» Requirement: Would it be possible to quote, exactly and in full, the lines from the one with "Task: Click the home icon beside Начало" through the end of the entries below?

========

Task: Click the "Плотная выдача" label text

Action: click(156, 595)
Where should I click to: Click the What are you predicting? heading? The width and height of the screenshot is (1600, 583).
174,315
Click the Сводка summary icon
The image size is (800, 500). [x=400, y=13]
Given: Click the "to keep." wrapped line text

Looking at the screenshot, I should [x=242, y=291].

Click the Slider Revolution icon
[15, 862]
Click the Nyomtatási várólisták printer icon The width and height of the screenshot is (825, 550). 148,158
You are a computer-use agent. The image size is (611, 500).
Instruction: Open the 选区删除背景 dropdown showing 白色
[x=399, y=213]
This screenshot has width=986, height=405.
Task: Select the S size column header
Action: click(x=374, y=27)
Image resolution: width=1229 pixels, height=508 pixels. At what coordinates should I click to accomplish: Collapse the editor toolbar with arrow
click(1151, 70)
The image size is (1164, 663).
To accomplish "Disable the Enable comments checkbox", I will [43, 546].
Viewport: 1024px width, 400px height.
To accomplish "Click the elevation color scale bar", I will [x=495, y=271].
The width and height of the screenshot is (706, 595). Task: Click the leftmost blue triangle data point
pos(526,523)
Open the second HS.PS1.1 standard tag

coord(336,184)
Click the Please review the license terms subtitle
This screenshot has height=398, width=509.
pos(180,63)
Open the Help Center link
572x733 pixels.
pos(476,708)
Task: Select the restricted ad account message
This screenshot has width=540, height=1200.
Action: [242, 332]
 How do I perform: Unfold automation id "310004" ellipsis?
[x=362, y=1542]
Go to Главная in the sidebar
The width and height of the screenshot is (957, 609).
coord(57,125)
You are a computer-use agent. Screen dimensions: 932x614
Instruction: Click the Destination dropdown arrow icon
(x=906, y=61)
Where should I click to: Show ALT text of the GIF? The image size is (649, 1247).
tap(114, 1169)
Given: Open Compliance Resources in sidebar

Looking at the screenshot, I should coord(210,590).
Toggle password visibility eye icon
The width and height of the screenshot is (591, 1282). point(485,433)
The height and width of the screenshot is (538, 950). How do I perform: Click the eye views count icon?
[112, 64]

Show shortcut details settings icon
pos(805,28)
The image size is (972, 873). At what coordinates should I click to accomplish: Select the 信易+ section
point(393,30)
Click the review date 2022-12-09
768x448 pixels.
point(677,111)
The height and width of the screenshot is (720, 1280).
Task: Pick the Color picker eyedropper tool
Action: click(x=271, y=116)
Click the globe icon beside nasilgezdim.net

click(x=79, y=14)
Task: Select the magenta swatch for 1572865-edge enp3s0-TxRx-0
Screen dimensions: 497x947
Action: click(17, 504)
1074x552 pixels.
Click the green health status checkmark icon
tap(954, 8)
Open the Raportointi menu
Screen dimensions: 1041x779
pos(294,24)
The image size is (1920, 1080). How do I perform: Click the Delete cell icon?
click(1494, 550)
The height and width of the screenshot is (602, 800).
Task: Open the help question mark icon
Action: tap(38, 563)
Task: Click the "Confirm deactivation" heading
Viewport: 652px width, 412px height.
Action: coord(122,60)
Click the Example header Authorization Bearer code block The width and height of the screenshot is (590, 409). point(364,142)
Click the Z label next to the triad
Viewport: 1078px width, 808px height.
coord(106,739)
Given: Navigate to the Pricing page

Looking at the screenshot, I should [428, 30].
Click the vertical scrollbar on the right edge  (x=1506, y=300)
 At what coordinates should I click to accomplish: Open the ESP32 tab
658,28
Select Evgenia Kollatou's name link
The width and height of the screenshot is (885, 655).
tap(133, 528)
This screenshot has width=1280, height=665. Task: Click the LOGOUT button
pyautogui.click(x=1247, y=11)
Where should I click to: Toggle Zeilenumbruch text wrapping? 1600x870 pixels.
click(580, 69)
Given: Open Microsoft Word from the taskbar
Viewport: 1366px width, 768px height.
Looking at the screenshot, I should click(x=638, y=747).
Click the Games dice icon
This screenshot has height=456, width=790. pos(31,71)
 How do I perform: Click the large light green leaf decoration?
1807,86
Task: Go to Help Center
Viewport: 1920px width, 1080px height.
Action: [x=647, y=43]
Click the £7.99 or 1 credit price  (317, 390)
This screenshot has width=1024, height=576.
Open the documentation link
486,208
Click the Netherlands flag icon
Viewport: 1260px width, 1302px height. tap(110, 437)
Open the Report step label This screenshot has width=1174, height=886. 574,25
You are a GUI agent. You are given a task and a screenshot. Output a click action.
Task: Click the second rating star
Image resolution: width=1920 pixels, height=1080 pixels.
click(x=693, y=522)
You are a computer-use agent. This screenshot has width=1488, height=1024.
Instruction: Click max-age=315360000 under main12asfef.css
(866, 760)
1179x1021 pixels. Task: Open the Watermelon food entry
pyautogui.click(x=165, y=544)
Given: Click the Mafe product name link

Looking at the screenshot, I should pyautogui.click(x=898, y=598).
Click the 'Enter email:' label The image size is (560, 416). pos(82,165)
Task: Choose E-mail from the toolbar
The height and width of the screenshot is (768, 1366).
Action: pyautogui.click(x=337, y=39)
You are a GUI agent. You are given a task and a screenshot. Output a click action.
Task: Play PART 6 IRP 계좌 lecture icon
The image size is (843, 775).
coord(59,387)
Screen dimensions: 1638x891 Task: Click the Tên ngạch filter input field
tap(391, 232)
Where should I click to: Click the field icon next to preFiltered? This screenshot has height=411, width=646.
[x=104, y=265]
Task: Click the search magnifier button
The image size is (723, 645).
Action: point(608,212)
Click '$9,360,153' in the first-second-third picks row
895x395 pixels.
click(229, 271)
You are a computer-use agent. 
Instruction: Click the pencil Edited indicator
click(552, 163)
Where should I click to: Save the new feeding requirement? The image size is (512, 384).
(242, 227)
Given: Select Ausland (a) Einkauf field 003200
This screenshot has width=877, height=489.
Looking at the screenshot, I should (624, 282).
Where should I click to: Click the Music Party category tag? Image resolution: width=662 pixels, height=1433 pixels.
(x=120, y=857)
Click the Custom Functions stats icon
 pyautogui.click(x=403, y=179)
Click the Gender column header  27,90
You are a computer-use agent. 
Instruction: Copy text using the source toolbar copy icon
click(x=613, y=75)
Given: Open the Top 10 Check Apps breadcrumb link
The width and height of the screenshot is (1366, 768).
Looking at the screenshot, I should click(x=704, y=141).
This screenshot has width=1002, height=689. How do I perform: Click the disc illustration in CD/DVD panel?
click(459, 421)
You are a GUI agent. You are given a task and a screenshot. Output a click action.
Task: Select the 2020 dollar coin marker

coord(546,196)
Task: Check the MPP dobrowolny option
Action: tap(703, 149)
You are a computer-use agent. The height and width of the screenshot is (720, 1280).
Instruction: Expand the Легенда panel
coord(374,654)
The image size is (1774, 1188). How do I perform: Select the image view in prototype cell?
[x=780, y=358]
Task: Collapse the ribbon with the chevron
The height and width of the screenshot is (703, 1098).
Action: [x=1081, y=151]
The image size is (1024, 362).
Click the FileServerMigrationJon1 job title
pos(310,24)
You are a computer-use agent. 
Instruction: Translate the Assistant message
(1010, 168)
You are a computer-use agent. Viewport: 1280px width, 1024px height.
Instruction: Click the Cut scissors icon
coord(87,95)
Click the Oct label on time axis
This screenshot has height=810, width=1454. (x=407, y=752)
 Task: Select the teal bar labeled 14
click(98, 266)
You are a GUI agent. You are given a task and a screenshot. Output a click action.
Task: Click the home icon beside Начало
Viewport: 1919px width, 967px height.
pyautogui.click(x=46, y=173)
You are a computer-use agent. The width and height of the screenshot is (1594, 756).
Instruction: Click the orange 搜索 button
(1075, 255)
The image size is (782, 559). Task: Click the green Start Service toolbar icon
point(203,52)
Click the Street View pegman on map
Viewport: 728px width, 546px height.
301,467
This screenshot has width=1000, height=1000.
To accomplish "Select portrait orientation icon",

========

» Finished task:
Task: Click the home icon beside Начало
Viewport: 1919px width, 967px height.
pyautogui.click(x=46, y=173)
You are a computer-use agent. The width and height of the screenshot is (1594, 756).
Instruction: Click the orange 搜索 button
(1075, 255)
The image size is (782, 559). Task: Click the green Start Service toolbar icon
point(203,52)
Click the Street View pegman on map
Viewport: 728px width, 546px height.
301,467
This screenshot has width=1000, height=1000.
To accomplish "Select portrait orientation icon",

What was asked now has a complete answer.